Work to be completed:
Provide an exact copy of the lines from the beginning of the records through the line that includes "Iscrizione all’albo professionale (60, 2075)", and of no others.

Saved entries
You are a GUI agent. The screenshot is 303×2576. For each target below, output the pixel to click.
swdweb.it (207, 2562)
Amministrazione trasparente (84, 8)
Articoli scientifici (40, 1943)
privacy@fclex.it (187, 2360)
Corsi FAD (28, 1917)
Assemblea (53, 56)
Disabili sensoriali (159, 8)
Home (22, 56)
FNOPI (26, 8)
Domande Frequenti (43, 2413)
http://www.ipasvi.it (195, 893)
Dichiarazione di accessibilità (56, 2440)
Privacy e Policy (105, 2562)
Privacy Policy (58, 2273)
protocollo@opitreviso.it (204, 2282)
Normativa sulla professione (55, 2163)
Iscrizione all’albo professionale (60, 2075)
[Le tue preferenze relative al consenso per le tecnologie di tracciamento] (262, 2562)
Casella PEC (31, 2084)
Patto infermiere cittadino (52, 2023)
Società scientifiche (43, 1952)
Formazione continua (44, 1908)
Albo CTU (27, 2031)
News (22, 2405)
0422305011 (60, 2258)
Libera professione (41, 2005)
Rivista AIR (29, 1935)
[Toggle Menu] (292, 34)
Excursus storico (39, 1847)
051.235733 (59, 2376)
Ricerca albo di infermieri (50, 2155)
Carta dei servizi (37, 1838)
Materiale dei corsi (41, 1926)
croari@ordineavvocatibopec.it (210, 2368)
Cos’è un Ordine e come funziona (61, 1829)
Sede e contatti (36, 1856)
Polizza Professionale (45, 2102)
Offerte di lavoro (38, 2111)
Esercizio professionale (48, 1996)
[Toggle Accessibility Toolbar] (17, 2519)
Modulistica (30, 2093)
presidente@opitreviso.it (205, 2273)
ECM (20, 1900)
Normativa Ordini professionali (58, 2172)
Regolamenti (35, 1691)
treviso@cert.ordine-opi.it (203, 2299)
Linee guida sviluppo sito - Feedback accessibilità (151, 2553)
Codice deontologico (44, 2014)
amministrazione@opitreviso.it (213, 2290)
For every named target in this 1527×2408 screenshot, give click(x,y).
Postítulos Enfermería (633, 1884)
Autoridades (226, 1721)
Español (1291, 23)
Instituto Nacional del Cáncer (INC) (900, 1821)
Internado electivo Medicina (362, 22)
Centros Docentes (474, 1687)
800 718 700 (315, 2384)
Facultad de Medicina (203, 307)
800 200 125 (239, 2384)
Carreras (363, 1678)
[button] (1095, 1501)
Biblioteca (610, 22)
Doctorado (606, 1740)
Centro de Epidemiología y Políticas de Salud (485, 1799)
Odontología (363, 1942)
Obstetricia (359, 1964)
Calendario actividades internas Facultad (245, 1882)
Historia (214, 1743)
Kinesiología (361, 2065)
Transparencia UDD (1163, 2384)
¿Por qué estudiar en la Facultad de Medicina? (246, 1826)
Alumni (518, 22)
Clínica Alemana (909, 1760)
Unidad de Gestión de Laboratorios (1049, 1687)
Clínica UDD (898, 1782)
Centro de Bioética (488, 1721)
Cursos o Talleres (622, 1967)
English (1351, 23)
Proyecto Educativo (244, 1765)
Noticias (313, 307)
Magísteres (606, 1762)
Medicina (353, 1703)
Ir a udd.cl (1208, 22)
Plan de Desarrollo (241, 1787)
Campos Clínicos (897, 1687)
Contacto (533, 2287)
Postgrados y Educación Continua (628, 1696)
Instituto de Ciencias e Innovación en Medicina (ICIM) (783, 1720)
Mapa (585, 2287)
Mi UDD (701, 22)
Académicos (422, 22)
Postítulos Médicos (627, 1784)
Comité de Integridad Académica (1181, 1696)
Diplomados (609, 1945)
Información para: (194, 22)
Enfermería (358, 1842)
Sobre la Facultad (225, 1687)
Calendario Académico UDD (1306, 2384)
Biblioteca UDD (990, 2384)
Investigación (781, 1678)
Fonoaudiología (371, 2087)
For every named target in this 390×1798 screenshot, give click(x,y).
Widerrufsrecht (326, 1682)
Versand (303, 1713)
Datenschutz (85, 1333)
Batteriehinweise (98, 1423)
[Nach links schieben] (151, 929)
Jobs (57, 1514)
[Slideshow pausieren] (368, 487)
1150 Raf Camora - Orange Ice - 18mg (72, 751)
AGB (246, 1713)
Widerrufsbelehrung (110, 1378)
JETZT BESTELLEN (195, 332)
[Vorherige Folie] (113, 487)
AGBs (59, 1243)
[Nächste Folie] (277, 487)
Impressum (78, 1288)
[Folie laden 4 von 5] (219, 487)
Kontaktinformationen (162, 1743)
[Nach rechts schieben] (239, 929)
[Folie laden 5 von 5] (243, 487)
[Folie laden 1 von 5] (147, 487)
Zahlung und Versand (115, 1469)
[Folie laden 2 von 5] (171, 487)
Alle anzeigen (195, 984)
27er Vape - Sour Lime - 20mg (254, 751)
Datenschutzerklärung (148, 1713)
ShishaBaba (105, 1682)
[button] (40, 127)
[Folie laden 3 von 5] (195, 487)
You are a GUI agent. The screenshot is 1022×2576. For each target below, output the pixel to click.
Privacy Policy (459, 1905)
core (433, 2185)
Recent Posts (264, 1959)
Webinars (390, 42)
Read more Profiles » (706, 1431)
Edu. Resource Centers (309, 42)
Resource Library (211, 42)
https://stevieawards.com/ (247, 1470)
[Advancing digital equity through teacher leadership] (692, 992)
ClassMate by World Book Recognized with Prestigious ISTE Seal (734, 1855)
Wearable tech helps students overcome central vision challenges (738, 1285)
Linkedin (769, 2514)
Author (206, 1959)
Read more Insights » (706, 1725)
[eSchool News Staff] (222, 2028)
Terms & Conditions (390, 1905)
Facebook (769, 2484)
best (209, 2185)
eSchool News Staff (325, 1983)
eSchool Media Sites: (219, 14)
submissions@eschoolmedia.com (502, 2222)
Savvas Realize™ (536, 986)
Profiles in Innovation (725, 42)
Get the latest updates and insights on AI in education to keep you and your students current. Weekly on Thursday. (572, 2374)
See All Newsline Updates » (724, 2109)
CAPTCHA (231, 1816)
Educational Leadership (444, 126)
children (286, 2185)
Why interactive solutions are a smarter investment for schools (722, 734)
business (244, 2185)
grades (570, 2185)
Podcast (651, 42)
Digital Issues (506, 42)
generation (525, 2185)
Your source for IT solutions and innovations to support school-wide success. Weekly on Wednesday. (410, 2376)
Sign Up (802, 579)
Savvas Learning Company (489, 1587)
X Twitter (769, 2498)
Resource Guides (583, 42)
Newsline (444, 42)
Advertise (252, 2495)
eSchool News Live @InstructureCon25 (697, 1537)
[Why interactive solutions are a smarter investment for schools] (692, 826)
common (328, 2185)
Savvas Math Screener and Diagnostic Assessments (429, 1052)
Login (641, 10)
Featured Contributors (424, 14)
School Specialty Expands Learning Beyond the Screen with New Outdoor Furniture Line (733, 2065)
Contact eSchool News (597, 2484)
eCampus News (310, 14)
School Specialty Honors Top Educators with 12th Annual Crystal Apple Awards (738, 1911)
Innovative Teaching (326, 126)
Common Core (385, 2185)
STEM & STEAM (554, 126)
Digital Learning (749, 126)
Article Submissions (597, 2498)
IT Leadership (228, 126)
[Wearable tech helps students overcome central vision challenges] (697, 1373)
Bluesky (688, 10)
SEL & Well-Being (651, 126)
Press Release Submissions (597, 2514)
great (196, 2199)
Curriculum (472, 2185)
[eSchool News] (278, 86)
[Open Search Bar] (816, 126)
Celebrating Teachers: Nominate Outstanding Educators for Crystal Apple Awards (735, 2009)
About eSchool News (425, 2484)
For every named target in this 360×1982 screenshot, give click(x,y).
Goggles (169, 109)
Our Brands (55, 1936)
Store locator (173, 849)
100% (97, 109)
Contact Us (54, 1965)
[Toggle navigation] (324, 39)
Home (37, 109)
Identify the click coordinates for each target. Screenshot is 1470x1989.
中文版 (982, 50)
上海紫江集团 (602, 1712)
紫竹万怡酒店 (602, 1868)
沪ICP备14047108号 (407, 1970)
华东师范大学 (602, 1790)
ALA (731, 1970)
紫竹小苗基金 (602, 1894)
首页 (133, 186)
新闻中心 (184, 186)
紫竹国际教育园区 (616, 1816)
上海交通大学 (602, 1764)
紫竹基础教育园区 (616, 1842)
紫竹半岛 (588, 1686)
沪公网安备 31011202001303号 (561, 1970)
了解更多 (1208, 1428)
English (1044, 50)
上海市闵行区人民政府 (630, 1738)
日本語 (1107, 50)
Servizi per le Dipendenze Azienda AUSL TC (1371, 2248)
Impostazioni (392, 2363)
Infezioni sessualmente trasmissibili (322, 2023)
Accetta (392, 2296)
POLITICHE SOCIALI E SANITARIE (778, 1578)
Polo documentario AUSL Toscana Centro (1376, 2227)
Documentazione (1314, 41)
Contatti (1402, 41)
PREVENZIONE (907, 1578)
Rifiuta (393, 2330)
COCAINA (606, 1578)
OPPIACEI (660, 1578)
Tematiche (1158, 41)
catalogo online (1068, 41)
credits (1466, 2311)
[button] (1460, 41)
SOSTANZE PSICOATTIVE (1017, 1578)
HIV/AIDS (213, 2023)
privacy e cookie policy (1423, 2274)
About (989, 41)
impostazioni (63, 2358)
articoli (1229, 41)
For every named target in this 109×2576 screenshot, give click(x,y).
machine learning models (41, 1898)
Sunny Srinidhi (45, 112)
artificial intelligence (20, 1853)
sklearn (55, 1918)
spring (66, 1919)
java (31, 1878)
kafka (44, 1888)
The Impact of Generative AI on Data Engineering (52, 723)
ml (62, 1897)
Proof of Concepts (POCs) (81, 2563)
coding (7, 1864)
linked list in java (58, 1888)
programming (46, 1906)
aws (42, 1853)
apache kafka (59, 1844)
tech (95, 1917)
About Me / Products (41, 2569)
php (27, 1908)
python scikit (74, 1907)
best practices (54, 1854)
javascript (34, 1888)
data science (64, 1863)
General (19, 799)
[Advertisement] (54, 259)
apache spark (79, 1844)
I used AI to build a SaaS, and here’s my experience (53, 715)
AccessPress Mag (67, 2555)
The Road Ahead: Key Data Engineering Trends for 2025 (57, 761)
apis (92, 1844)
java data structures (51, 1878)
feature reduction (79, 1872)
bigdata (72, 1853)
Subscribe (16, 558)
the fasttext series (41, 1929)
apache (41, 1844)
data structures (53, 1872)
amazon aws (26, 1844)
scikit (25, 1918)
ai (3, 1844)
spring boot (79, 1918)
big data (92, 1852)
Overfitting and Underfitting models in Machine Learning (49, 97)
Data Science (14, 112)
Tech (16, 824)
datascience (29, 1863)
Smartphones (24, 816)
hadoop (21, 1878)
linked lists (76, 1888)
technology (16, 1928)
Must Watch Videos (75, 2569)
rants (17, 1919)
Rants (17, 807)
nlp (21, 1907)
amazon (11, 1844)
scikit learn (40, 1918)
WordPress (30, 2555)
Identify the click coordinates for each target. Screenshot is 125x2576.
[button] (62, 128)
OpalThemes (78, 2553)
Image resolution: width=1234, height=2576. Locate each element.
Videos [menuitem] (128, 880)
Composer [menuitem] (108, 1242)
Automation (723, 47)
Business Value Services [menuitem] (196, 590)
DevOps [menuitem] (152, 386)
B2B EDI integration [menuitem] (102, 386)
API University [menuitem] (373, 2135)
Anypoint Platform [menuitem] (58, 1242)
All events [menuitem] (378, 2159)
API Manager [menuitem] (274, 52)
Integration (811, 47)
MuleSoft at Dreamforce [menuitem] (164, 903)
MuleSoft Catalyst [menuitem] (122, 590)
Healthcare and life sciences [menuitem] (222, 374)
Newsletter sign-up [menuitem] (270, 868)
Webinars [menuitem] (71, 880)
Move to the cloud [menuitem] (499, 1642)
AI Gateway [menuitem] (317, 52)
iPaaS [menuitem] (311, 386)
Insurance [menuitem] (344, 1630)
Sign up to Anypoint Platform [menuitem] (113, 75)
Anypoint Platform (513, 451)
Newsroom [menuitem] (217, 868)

Written answer:
You are a GUI agent. The screenshot is 303×2576. For each target below, output the pixel to click.
swdweb.it (207, 2562)
Amministrazione trasparente (84, 8)
Articoli scientifici (40, 1943)
privacy@fclex.it (187, 2360)
Corsi FAD (28, 1917)
Assemblea (53, 56)
Disabili sensoriali (159, 8)
Home (22, 56)
FNOPI (26, 8)
Domande Frequenti (43, 2413)
http://www.ipasvi.it (195, 893)
Dichiarazione di accessibilità (56, 2440)
Privacy e Policy (105, 2562)
Privacy Policy (58, 2273)
protocollo@opitreviso.it (204, 2282)
Normativa sulla professione (55, 2163)
Iscrizione all’albo professionale (60, 2075)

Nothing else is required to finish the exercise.